I was just reading up on some traditional Easter fare. In the really old days, lamb was the traditional meat dish and still is in some parts of the world. I think though in the US ham has taken over as the main item. Eggs have been an Easter dish forever, of course.

From what I was reading, the Pennsylvania Dutch (who weren’t really Dutch but rather German) like to use glazed hams at Easter. One of their side dishes which sounds like it would go really well with the ham are some pan-roasted potatoes.

Also on the Easter food front is a British tradition of having hot cross buns. The theory was that any bread baked on Good Friday would never go moldy and would have special healing effects. The Brits would make bread with crosses on the top for Easter — which is where the name ‘hot cross buns’ comes from. Now, the Penn. Dutch also like to have homemade rolls with their Easter dinner too, so we could have some of our own ‘hot cross buns’ too! :)


I think I might split my ‘Currently’ ooutlines into Office and Home. Seems like it would make sense and reduce visual clutter. Would make sense for the HPDAs to do that as well.

It’s part of the whole ‘granularity’ thing — dividing things into the proper number+scale of categories. Like, for example, my categorization last year (Body, Cooking, Family+Friends, etc.).

My Do lists took on a higher-level last year, which worked fine until I started getting dozens and dozens of items, like this week when my brain melted.

So with the split of Office and Home, what about splitting it further into Writing, etc.?

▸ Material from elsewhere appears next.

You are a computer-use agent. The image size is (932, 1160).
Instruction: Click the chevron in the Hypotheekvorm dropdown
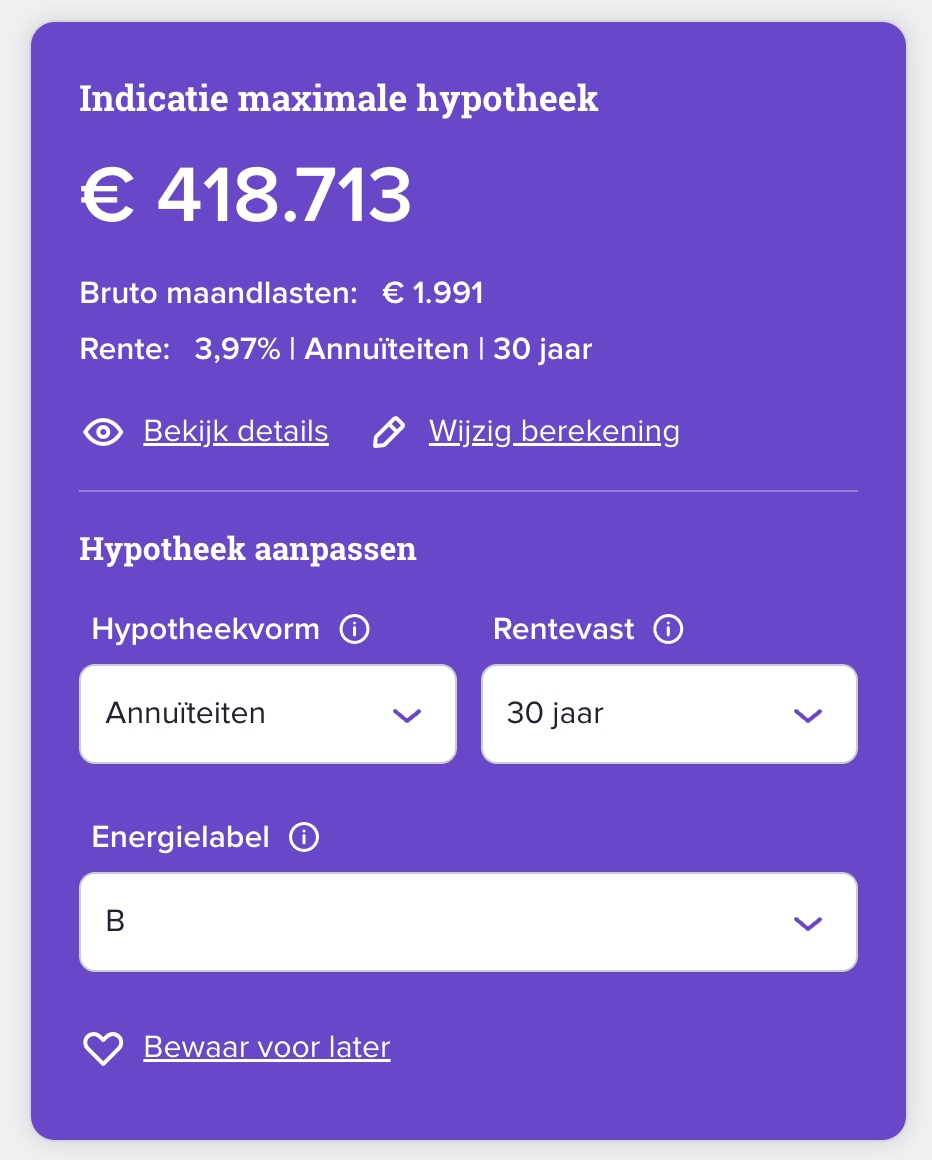click(407, 715)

What about re-consolidating them (since I don’t want a dozen ooutlines open simultaneously) into one ooutline, but each category with its own section? Seems like I did this before during my initial experimentation. Problems arise in the addition of the time factor — answering questions e.g. what needs doing on Monday?

Of course GTD talks about the idea of location-specific lists, or rather context-specific lists, so that if you’re in your @Office, you have your office list, if you’re away from everywhere but have your phone, you can use your @Phone list, etc. Which may be more what I’m talking about. Some things can be done anywhere.

Need to read some more.

There are differences among Topics and Contexts and Activity Types, and I have a feeling I’ve been mixing the three.


I wanna get rid of my wallet.

Take only what’s absolutely necessary (ID, Credit Card, throw it in a pocket Moleskine, write down the numbers/stuff that’s absolutely necessary. And be done with it.